Description of the task
Copy the rows again, starting at the line that has "I will point(107,27)." and stopping after the line that has "pos(32,162)", and switch "checkbox" to "check box" while leaving everything else unchanged.

---

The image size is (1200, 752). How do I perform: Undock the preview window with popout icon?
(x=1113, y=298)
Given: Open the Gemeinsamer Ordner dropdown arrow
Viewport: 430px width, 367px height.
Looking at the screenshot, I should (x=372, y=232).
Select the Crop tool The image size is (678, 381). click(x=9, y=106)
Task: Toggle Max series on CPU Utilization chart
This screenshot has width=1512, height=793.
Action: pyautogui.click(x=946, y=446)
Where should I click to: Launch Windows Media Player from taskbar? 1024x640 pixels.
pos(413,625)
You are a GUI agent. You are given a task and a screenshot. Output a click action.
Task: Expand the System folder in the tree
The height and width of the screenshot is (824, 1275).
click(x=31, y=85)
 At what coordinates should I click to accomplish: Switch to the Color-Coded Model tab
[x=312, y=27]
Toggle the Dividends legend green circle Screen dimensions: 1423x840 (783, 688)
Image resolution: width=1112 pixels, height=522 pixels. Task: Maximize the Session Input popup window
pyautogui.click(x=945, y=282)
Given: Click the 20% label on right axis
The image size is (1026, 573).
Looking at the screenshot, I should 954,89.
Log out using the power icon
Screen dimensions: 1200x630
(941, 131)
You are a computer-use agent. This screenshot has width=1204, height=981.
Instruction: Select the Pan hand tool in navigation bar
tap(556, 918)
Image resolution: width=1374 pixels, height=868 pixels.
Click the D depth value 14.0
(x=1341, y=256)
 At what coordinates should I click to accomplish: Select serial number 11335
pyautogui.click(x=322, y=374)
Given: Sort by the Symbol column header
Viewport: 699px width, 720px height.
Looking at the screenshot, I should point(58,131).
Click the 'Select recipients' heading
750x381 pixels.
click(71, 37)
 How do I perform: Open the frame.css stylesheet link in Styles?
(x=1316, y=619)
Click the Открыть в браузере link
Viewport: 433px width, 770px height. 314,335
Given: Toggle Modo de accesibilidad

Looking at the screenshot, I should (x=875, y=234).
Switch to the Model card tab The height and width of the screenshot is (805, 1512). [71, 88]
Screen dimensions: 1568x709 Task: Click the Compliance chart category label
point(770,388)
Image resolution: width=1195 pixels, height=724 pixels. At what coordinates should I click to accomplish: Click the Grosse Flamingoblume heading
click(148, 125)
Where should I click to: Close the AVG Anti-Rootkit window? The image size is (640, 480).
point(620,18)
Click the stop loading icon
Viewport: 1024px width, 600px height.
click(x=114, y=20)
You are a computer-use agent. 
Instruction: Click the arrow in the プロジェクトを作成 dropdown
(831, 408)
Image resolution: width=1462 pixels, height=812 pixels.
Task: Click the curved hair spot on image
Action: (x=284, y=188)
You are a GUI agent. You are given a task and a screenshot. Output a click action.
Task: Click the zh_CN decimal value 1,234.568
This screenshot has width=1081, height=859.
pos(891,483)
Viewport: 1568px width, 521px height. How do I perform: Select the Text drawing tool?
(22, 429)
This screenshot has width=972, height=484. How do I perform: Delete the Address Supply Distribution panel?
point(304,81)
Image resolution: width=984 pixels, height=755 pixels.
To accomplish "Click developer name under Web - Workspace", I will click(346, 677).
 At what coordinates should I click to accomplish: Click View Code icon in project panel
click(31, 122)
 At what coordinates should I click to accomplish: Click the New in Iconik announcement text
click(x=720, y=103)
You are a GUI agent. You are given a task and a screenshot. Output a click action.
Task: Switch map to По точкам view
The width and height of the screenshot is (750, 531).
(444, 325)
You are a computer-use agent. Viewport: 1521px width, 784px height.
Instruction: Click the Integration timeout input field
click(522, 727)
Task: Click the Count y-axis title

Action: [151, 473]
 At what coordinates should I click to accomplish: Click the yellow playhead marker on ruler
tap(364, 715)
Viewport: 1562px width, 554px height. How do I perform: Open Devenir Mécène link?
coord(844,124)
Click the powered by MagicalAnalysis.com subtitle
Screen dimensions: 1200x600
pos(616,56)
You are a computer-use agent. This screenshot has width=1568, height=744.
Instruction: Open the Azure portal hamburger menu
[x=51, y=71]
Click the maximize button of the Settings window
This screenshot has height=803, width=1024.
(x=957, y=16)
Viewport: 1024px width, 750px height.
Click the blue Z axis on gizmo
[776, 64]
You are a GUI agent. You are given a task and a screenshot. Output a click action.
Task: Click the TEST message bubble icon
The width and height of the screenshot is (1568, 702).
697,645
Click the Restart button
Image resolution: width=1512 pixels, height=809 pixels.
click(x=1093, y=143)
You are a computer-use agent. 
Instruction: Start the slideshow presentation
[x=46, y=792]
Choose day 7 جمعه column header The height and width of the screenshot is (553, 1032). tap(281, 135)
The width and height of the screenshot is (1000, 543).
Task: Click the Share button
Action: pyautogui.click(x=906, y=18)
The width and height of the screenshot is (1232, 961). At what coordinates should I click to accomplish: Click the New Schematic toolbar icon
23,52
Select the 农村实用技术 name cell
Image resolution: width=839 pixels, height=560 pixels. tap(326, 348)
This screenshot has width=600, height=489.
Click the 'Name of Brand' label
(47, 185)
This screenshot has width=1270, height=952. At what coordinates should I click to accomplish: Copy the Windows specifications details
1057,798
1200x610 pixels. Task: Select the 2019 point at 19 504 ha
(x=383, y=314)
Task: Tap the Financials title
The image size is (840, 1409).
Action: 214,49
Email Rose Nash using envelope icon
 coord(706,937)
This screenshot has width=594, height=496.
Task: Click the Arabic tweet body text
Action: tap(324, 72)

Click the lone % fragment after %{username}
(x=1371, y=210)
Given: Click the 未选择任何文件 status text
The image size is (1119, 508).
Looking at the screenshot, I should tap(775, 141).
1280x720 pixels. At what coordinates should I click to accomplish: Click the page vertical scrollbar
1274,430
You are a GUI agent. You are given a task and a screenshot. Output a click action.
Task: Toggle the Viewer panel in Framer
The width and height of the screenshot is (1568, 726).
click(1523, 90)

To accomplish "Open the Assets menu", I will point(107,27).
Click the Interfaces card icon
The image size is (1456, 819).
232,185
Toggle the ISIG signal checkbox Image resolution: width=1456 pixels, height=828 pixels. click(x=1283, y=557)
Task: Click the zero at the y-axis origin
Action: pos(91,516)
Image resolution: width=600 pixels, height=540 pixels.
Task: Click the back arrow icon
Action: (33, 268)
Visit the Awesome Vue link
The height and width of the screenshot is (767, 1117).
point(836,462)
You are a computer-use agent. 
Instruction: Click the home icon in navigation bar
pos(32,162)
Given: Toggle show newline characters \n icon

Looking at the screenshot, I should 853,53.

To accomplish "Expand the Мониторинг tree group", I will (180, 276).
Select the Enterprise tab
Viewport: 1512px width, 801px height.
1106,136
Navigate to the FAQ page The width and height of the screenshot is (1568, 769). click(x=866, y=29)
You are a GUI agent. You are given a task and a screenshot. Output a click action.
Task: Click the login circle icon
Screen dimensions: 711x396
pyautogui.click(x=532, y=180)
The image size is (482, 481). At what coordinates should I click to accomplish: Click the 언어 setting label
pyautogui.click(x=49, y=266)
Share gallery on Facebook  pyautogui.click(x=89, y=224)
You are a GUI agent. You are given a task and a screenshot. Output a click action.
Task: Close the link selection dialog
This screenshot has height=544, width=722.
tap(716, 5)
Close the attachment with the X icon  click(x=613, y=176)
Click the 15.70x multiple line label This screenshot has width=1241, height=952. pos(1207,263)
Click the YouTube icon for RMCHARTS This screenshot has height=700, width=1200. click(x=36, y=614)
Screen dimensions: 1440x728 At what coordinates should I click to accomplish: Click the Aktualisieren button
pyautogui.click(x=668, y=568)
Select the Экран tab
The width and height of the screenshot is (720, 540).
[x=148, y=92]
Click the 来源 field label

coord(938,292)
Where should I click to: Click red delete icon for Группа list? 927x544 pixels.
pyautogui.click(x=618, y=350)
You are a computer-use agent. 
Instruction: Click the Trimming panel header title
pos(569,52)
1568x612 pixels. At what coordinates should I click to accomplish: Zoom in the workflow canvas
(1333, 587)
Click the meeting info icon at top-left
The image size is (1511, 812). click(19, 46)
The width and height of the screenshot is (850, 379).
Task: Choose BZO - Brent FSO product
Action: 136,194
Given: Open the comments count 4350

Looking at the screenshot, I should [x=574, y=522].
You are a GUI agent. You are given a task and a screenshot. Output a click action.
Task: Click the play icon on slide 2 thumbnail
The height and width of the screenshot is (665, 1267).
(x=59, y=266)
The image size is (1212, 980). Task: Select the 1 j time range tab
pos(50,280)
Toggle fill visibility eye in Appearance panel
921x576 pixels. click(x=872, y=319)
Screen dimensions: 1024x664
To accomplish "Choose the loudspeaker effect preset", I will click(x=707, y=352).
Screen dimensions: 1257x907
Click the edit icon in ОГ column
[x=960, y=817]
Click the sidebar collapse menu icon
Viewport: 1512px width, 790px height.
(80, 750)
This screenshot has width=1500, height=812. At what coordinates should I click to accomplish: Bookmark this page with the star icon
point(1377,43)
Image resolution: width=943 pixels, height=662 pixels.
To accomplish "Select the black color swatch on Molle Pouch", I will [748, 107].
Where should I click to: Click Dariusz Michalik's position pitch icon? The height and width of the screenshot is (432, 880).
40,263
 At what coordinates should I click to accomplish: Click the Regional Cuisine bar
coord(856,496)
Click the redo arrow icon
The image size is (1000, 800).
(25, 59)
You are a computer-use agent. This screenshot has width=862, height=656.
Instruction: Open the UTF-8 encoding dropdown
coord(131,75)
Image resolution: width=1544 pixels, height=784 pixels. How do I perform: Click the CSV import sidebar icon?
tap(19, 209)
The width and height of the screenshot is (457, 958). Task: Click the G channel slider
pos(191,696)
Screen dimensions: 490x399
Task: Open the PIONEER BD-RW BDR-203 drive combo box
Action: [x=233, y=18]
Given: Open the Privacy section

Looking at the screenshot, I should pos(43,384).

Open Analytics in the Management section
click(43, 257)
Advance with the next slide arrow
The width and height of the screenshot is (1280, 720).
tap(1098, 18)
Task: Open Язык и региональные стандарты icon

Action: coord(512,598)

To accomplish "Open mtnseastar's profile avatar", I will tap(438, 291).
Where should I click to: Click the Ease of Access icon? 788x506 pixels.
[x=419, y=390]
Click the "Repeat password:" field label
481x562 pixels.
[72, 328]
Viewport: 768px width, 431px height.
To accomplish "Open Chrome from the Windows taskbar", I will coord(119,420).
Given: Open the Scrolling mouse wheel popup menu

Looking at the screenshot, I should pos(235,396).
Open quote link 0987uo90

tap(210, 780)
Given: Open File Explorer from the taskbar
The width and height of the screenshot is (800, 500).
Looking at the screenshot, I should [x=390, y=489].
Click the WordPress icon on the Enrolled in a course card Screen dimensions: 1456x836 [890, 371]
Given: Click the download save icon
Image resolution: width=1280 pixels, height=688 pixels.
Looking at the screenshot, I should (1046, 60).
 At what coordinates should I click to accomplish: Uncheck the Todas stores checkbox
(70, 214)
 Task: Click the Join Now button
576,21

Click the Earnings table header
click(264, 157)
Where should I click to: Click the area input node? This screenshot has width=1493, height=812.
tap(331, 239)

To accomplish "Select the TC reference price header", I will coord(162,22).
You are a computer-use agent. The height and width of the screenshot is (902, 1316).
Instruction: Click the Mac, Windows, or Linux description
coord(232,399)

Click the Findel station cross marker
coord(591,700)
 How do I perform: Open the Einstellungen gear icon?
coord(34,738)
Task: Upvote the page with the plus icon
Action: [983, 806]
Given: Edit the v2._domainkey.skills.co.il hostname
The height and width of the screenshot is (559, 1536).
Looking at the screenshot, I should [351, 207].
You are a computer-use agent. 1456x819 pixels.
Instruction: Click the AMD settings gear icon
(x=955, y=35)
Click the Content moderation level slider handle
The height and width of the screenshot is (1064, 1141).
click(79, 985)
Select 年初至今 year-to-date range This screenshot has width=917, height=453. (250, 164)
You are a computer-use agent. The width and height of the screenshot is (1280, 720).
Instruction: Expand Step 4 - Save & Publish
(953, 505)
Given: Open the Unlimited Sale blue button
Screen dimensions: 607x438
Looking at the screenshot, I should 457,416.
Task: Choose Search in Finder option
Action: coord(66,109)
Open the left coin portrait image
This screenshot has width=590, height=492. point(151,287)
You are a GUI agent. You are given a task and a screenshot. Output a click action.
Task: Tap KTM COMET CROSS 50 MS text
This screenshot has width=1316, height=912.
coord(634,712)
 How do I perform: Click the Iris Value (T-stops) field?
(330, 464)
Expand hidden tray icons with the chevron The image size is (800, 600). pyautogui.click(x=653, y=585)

---

Solution to the problem
To accomplish "Open the Assets menu", I will point(107,27).
Click the Interfaces card icon
The image size is (1456, 819).
232,185
Toggle the ISIG signal check box Image resolution: width=1456 pixels, height=828 pixels. click(x=1283, y=557)
Task: Click the zero at the y-axis origin
Action: pos(91,516)
Image resolution: width=600 pixels, height=540 pixels.
Task: Click the back arrow icon
Action: (33, 268)
Visit the Awesome Vue link
The height and width of the screenshot is (767, 1117).
point(836,462)
You are a computer-use agent. 
Instruction: Click the home icon in navigation bar
pos(32,162)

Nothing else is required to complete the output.